The dramatic increase in the number of openly gay men in Ho Chi Minh City and Hanoi has sparked considerable media interest, with most newspapers labeling homosexuals as being either ill or victims of a current trend.
In the women's magazine The Gioi Phu Nu, a married man wrote into an agony-aunt column in May to express his distress at having fallen in love with a young man.
The response was less than sympathetic. "It's fortunate you and the young man are conscious of your `horrific love affair' and that you want to find a way out," said the magazine's advice columnist.
"I suggest you find a doctor who specializes in this field, be brave, admit your sickness and get cured."
The family magazine Tiep Thi Va Gia Dinh also did not mince words on the topic of homosexuality.
"Loving people of the same sex is deviant behavior that is incompatible with the good morals and time-honored customs of Vietnam," it asserted in a March issue.
But Le Hoang, the popular director of the controversial sex and drugs movie Bar Girls, struck a softer tone when he answered questions about homosexuality on a Vietnamese Web site in May.
In response to a man who said he could tolerate neither the genuinely "ill" gays nor the fashion victims, Hoang said: "Why? Are you gay yourself? Gays are ill, but there is no law saying ill people should be punished."
"Qualities such as morality, talent and dignity do not depend on sexuality. In Denmark, gays can marry. Well, Vietnam may not be Denmark, but we're not back in the Roman times either."
Outward discrimination of the kind sometimes found in Western countries is rare in Vietnam, possibly because homosexuality does not yet exist as a firm concept in Vietnam and also because a large degree of same-sex tactility is accepted as normal in Southeast Asian cultures.
"Gay identity is not well established in Vietnam. A man could have sex with another man and not consider himself gay," said Donn Colby, a Fulbright Research Scholar who conducted a survey entitled Men Who Have Sex With Men (MSM) in Ho Chi Minh City in 2001. "Because of this the number of men who experiment with sex with other men is probably higher here than in the West."
Those who do identify themselves as gay are careful about how, and to whom, they reveal their sexuality.
Tam, a 24-year-old graphic design artist, has never told his parents, fellow students or work colleagues that he is gay. "If you don't officially announce it, then people are obliged to treat you equally," said the slightly-built amateur DJ.

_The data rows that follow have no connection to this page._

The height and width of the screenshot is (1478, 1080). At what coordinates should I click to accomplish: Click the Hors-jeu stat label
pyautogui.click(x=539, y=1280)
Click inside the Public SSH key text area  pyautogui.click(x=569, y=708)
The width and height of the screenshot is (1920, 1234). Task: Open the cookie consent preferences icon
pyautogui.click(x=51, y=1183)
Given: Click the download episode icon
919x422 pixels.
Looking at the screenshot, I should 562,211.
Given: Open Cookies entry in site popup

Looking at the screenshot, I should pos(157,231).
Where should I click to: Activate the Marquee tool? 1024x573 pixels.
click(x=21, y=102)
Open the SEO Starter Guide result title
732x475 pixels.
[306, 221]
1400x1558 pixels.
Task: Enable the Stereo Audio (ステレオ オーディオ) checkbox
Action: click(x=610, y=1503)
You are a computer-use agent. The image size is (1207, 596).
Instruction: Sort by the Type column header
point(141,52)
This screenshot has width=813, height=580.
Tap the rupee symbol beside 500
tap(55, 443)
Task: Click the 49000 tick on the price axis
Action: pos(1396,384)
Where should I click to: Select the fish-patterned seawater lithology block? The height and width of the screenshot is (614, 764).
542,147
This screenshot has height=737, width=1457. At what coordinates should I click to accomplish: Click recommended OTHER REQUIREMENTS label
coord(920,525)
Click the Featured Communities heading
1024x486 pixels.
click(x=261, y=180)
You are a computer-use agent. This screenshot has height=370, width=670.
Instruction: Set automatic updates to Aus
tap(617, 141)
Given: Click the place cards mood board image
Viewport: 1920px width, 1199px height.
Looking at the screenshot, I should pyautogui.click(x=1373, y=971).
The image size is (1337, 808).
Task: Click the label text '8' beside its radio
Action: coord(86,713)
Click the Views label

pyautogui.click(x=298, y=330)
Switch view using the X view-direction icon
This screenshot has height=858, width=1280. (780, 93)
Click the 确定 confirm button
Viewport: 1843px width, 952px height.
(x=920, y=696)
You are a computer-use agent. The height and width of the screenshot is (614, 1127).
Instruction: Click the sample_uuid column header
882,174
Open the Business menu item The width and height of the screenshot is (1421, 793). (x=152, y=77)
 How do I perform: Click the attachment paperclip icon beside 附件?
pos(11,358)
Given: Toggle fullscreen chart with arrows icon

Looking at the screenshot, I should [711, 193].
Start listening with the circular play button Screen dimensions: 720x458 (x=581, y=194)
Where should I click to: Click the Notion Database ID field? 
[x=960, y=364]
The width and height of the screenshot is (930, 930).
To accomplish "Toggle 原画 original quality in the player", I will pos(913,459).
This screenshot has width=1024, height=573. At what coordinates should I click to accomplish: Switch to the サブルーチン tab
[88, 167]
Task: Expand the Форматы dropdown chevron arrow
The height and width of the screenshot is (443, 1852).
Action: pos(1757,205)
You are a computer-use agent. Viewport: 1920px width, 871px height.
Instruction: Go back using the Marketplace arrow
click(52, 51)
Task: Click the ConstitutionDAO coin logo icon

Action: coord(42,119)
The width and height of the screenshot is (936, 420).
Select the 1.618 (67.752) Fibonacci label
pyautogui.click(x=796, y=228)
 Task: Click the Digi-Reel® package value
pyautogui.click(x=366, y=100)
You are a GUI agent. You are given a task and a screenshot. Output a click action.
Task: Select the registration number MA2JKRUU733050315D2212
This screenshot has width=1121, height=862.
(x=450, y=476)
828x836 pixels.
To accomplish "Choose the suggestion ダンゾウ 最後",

There are no laws or regulations on homosexuality or homosexuals in Vietnam, and no mention of gays as a risk group for HIV and AIDS.
Donn Colby believes the omission of homosexuals from public HIV prevention messages has encouraged MSM to underestimate their vulnerability to infection.
The misconception is worrying, given that Colby's survey of 219 MSM concluded that members of this group have multiple sexual partners, do not use condoms regularly and are at high risk of contracting HIV.
"But things are changing slowly," said Colby. "A programme (funded by the Ford Foundation) on men's sexual health in Nha Trang includes MSM."
Male prostitution and public sex venues are widespread in Ho Chi Minh City and Hanoi. Zoos, parks, lakes, swimming pools and saunas have all been identified by state-run media as venues for sex between men.
But while police find it hard to take action against gay activity in public places, they move decisively on male brothels. One of Ho Chi Minh City's few male brothels was closed down last year and its owner slapped with a 10-year prison sentence.
The mainstream gay scene in the southern metropolis is also facing hard times, with its only gay club shuttered, ostensibly for refurbishment.
Minh, a 24 year-old architect with a French boyfriend, expressed his frustration at the gay community's lack of clear identity.
"I just think we should think more about us as a group. We should let people know that we exist," he said.
"Coming out is not enough. We need a voice."